Simply put, the supply and the demand for basketball writing do not match up with making money. There are probably 10 to 15 writers that are writing explicitly about the Timberwolves on various formal to semi-formal platforms. Many of these writers are, theoretically, trying to turn this into a career, which includes the now essential Twitter-life, complete with what can only be an exhausting marathon to live-tweet 82 games throughout the year.
Who is going to pay these people? Most of them are unpaid or, like with SB Nation, nominally paid depending upon how consistent work is produced. In an ideal world, this sounds amazing, as it opens the door to fans more explicitly participating in the discourse of their team, whether on social media or blogs.
In reality, the problem is people like me. I’m the “scab” who makes it more likely that real journalists are fired. Because I’m the fan doing this for free (or mostly free).
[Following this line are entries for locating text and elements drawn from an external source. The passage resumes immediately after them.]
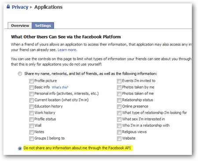The width and height of the screenshot is (198, 161).
Task: Enable the Personal info checkbox
Action: pyautogui.click(x=31, y=94)
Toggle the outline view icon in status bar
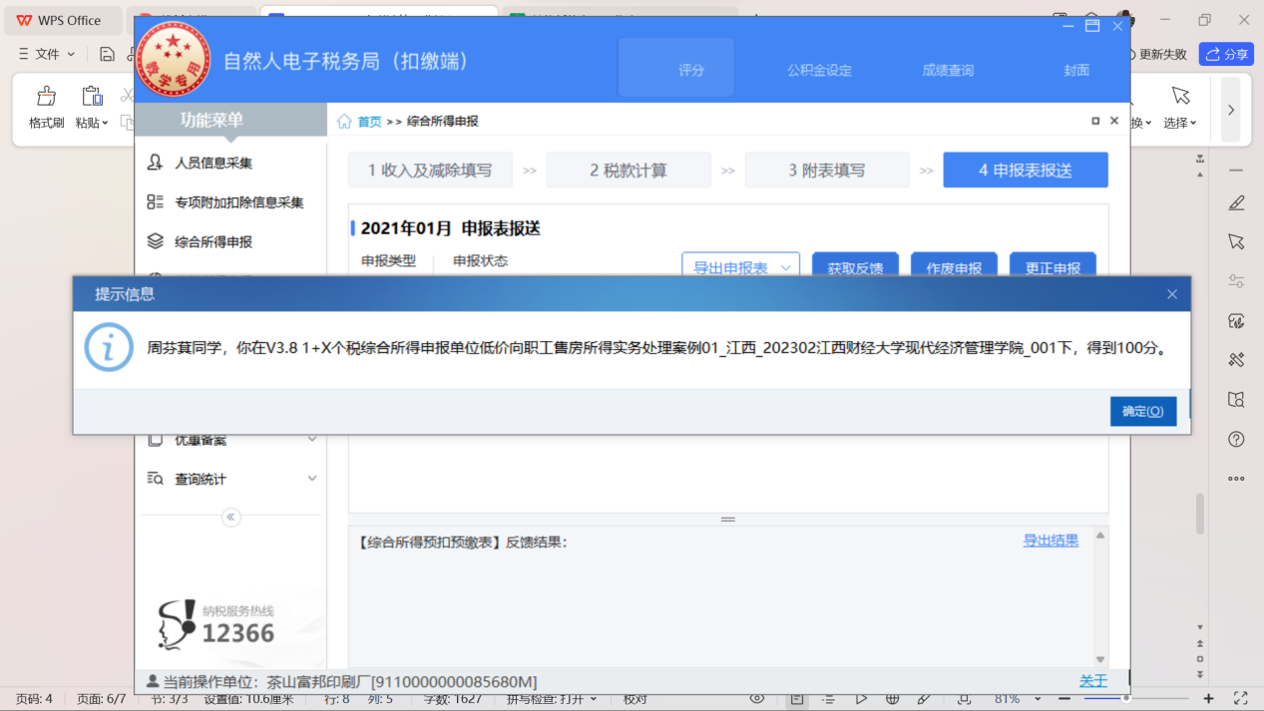Viewport: 1264px width, 711px height. click(x=828, y=699)
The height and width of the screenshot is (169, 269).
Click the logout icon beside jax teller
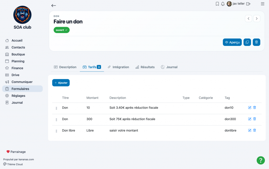point(248,4)
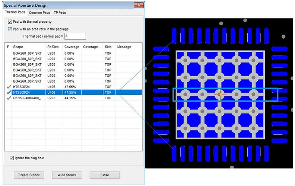Click the checkmark icon on the U405 row
The image size is (295, 186).
coord(8,87)
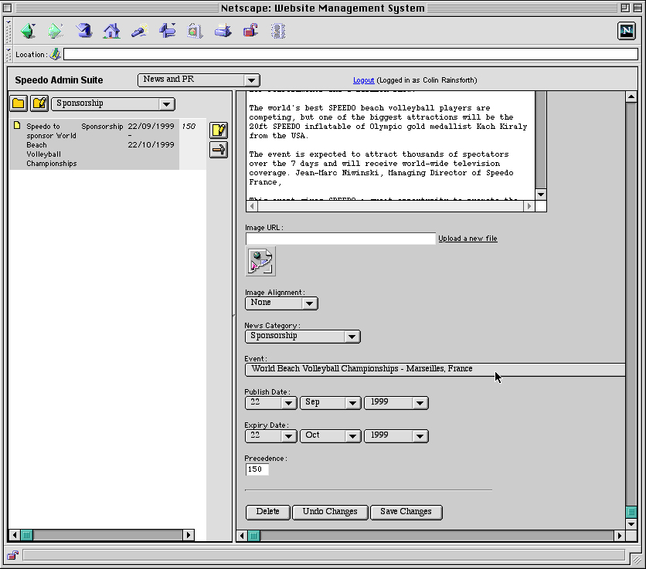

The Internet age brought boundless opportunities for new writers to access readers. This site is perfect example of what the best of the Internet can be, as in the five years I have been writing at Canis Hoopus, I have seen so many writers leave this site for more formal writing opportunities. And by so many I mean one or two.
To peel back the curtain a bit, when I started writing at Canis in the back of my mind I dreamed about trying to turn this into something more real. However, I found that this worked better for me as a fun side project along with my career. I’ve been unpaid most of the time, or was paid about $50-$75 a month depending upon how willing I was to meet SB Nation’s expected contractual outputs, which is typically 1-3 posts a week.
That is all well and good for me, but not so good for the Star Tribune or other media outlets that are paying staff to cover the Timberwolves. I may not have access to the team nor relationships to add pull quotes to my articles, but I can still write previews, recaps, and substantive analysis. Canis also had John Meyer at games and basically has the same access as the real media platforms. It also helps that Canis f’ing rocks. It is pretty easy to take a glance across most SB Nation or even other media sites and see that Canis holds its own in content quality and community engagement.
But, it must cost SB Nation 5-10% to keep Canis afloat compared to what other media outlets budget to cover the Timberwolves. SB Nation can get away with the whole “fans writing for fans” thing because it is true. Very few of us have the interest to deal with the administrative complications of running a website. We simply click a few buttons, write a bit, and get paid a small stipend as the proverbial “blog boys.”
However, it is hard not to realize that we are the unpaid labor that must keep the costs down for other media outlets. Truly, this is not an SB Nation problem, this is an Internet problem. When the quality varies little while the costs vary greatly, the low-cost option will win out.
But we lose so much in this world. If there are no more outlets to hire people like Britt Robson, we lose thirty-years of Timberwolves history and the most grandiose prose to ever grace a description of Jordan McLaughlin dunks. If we lose the type of outlets that hire new writers like Dane Moore to grow and shine, we lose people who grind every day to better understand the NBA and the Timberwolves. And that is just our small neck of the woods.
What we do not lose is people like me. I’m a fan writing for the fan that cannot help but feel that I am adding to our losses by writing more. But even if I step away, there are 15 college students who would kill for an opportunity to write about their team and just need the platform to start.